The exercise
Lay out every line of the items below as a Markdown table with the columns "Row" and "Line", numbering the rows and skipping blank lines. Leave the pictures out of the table.

Records for locating displayed items
** start **
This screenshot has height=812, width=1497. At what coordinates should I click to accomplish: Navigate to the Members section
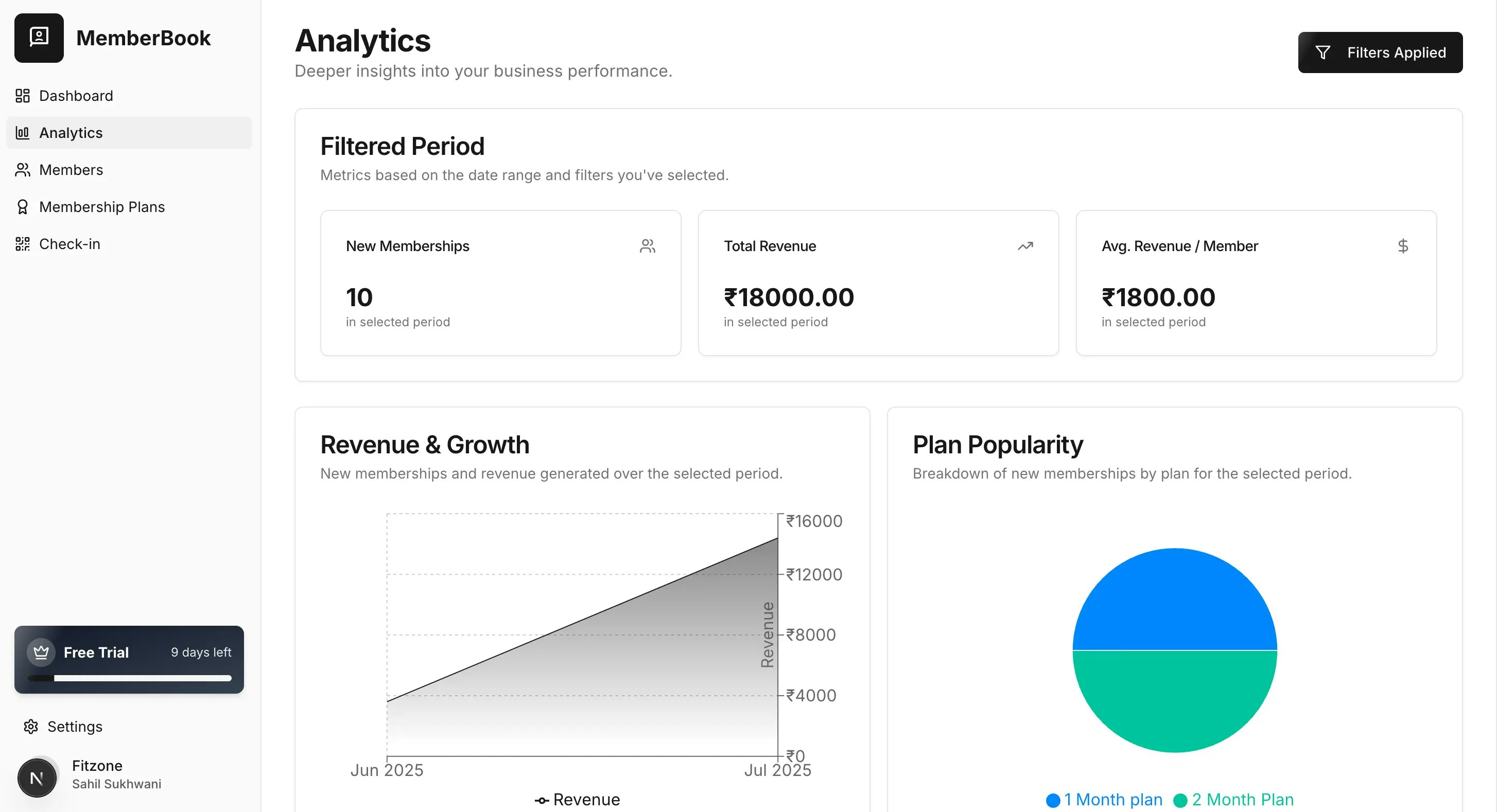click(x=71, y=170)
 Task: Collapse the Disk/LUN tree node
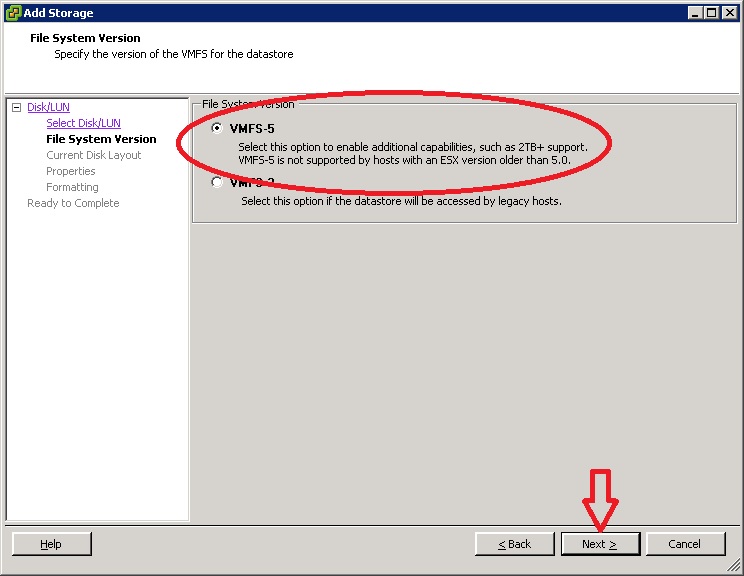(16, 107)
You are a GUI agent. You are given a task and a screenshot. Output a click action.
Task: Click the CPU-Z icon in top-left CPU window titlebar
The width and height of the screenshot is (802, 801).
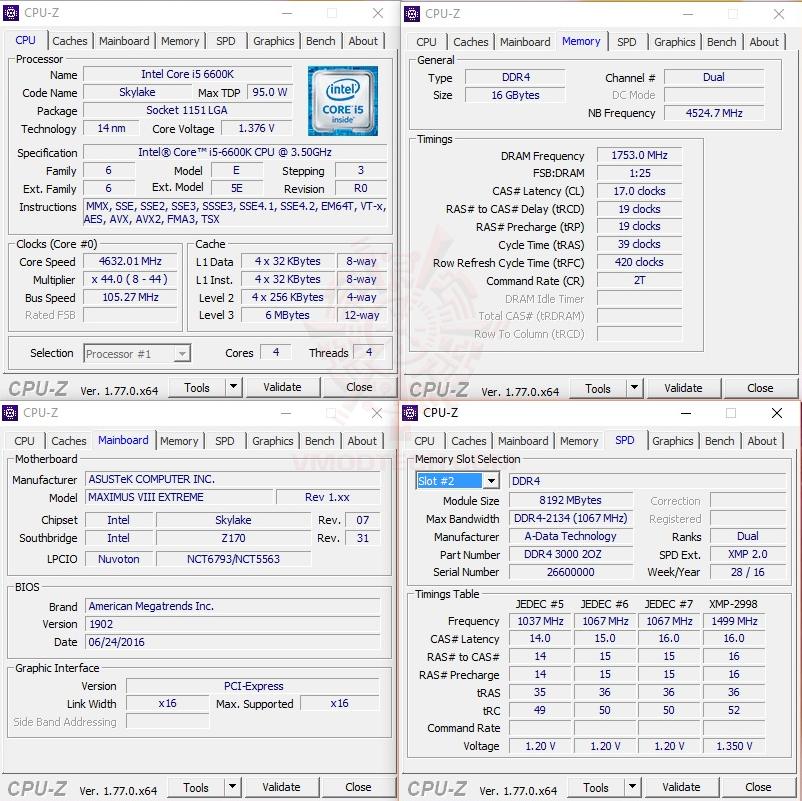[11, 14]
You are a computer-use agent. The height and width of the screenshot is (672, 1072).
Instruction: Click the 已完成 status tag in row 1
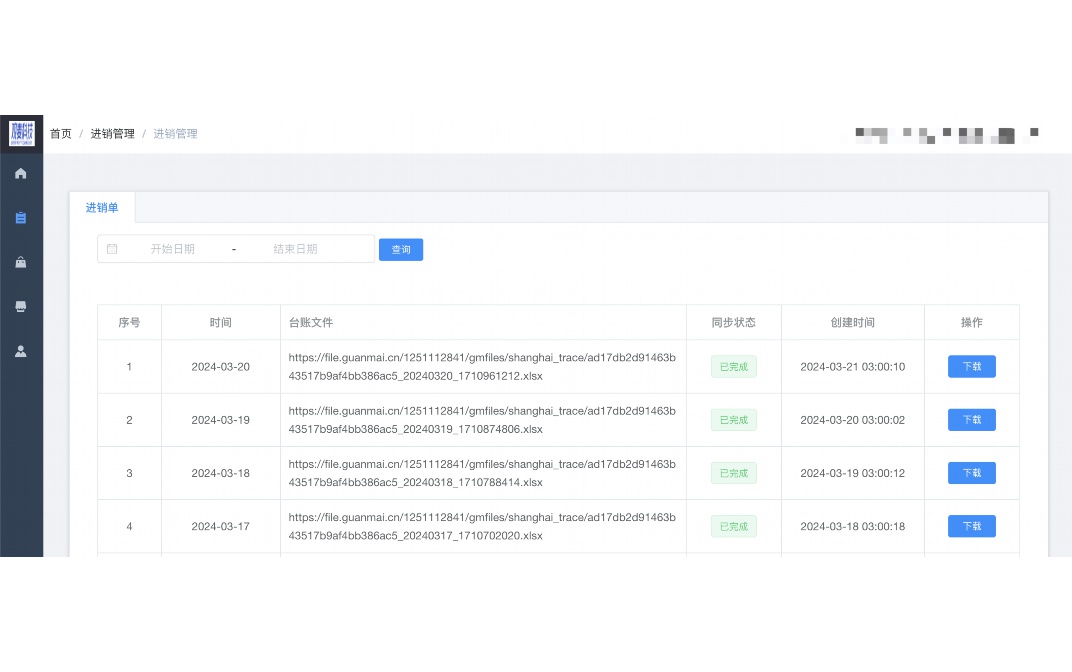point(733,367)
** end **
Complete response
| Row | Line |
|---|---|
| 1 | This screenshot has height=812, width=1497. At what coordinates should I click to accomplish: Navigate to the Members section |
| 2 | click(x=71, y=170) |
| 3 |  Task: Collapse the Disk/LUN tree node |
| 4 | (16, 107) |
| 5 | You are a GUI agent. You are given a task and a screenshot. Output a click action. |
| 6 | Task: Click the CPU-Z icon in top-left CPU window titlebar |
| 7 | The width and height of the screenshot is (802, 801). |
| 8 | [11, 14] |
| 9 | You are a computer-use agent. The height and width of the screenshot is (672, 1072). |
| 10 | Instruction: Click the 已完成 status tag in row 1 |
| 11 | point(733,367) |